===== ENTRIES PROVIDED

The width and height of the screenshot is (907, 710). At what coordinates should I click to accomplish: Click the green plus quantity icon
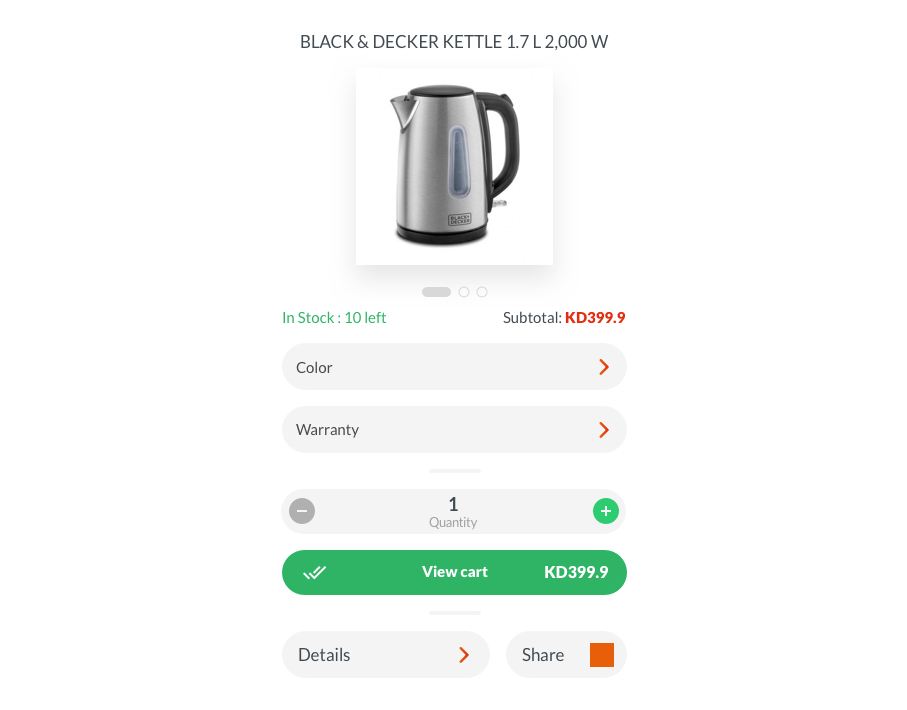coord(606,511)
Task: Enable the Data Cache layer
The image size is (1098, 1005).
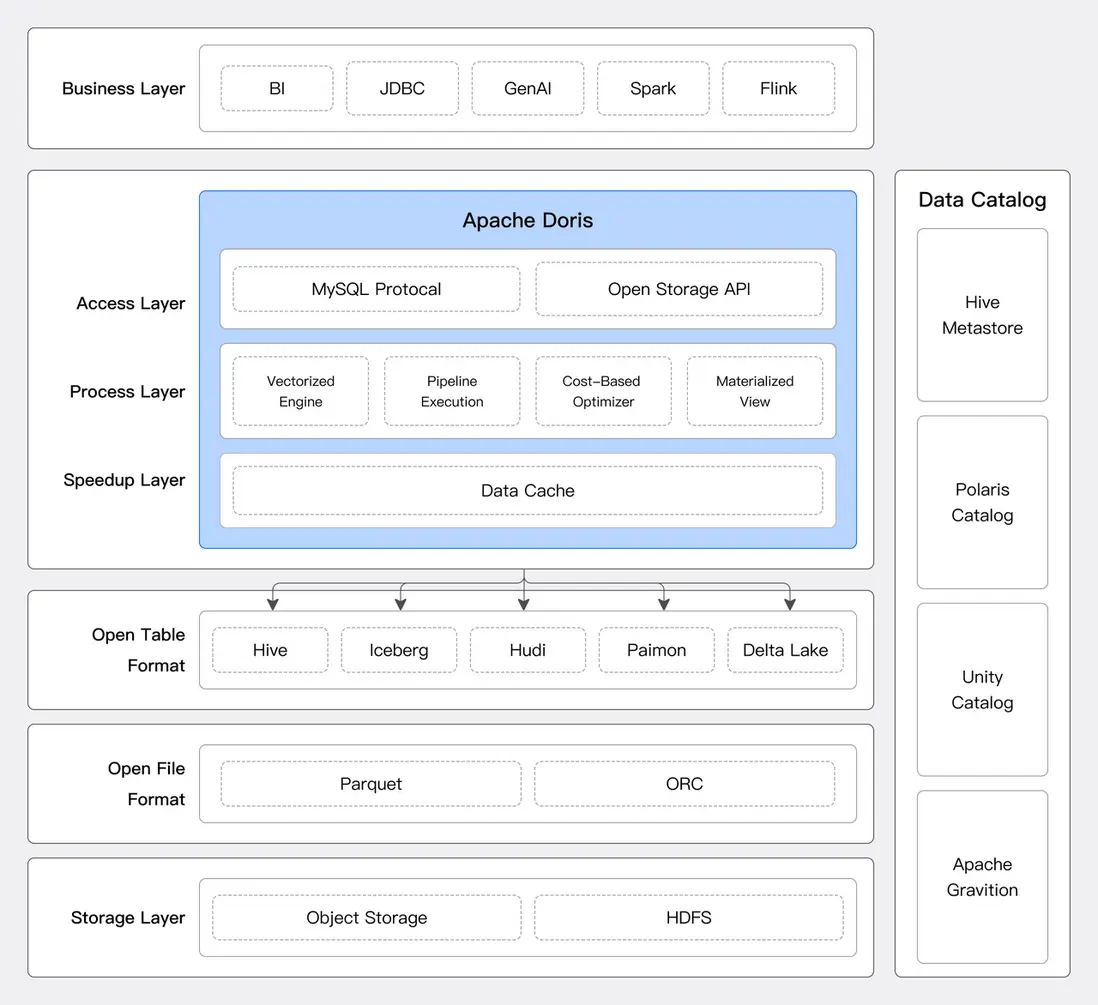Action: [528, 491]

==========
===== ENTRIES PROVIDED

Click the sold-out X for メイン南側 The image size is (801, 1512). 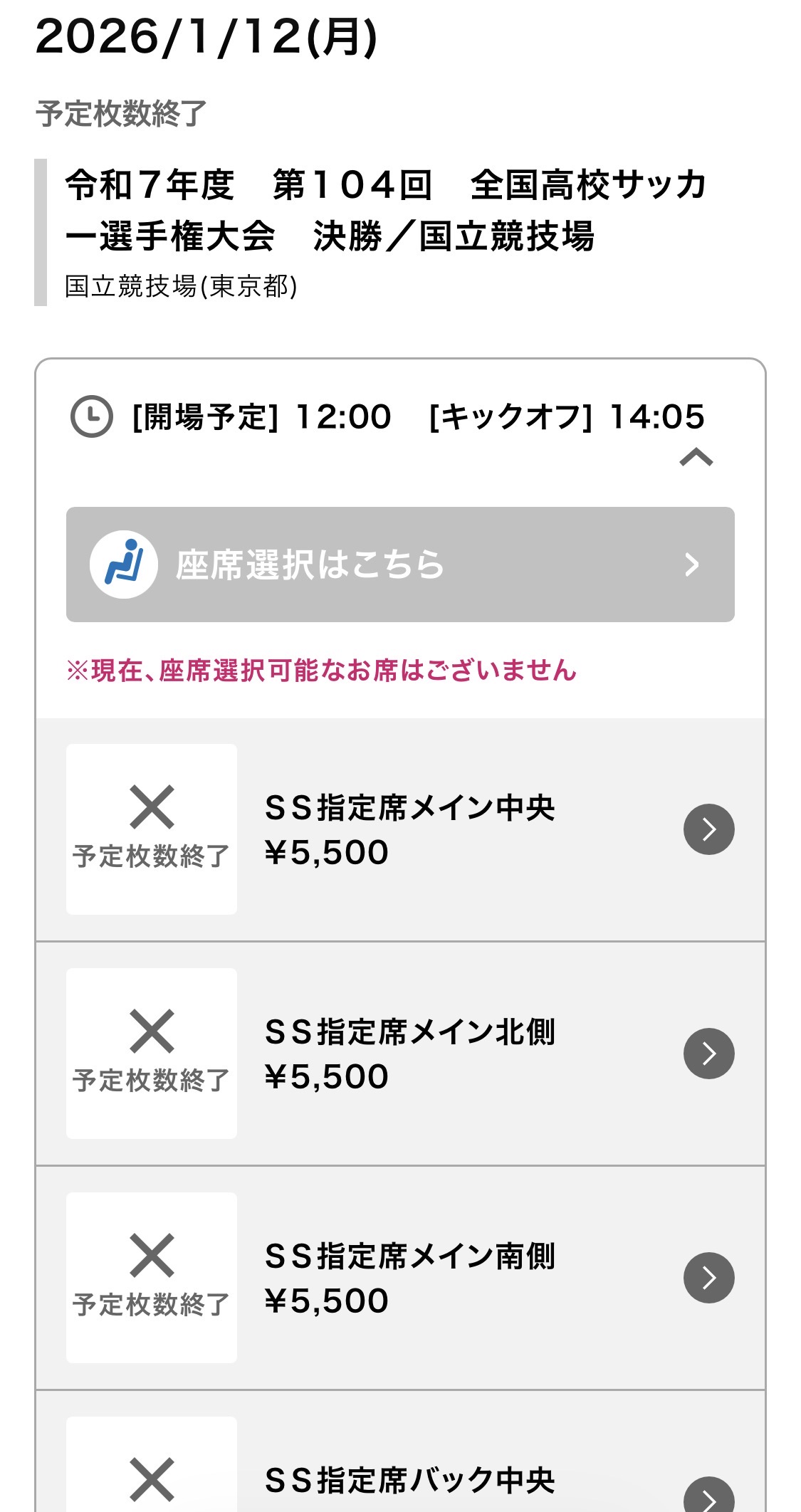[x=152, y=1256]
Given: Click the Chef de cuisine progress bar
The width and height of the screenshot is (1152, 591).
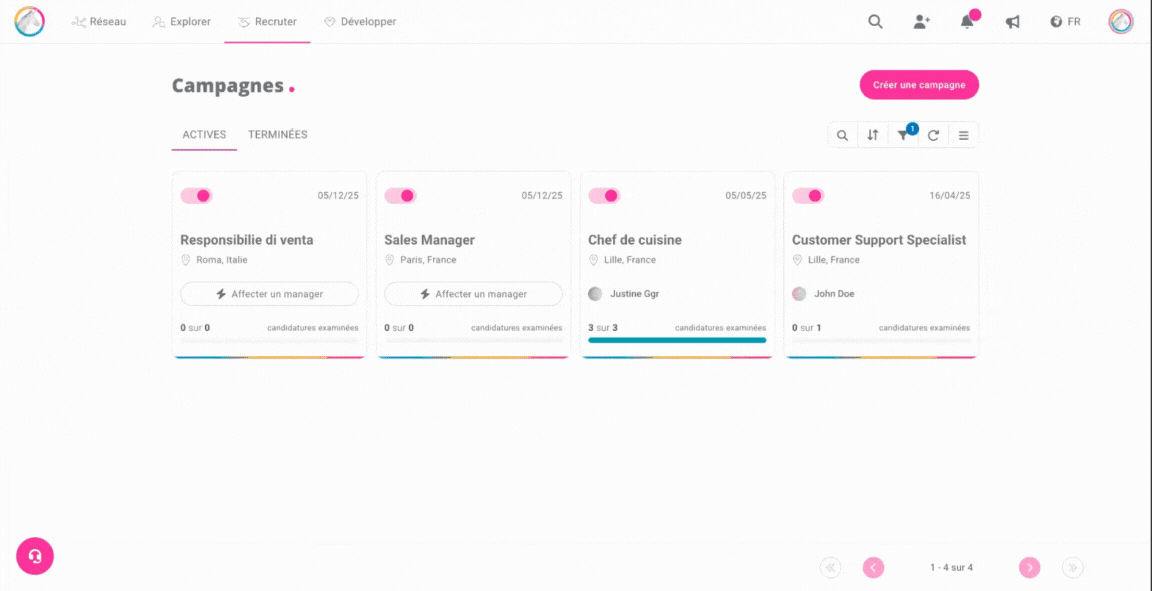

==========

> **TASK STATEMENT**
Using the records above, write out exactly the lines between the one holding "Given: Click the Chef de cuisine progress bar" and the one holding "The width and height of the screenshot is (1152, 591).", inclusive; leave everything else out.

> **EXERCISE OUTPUT**
Given: Click the Chef de cuisine progress bar
The width and height of the screenshot is (1152, 591).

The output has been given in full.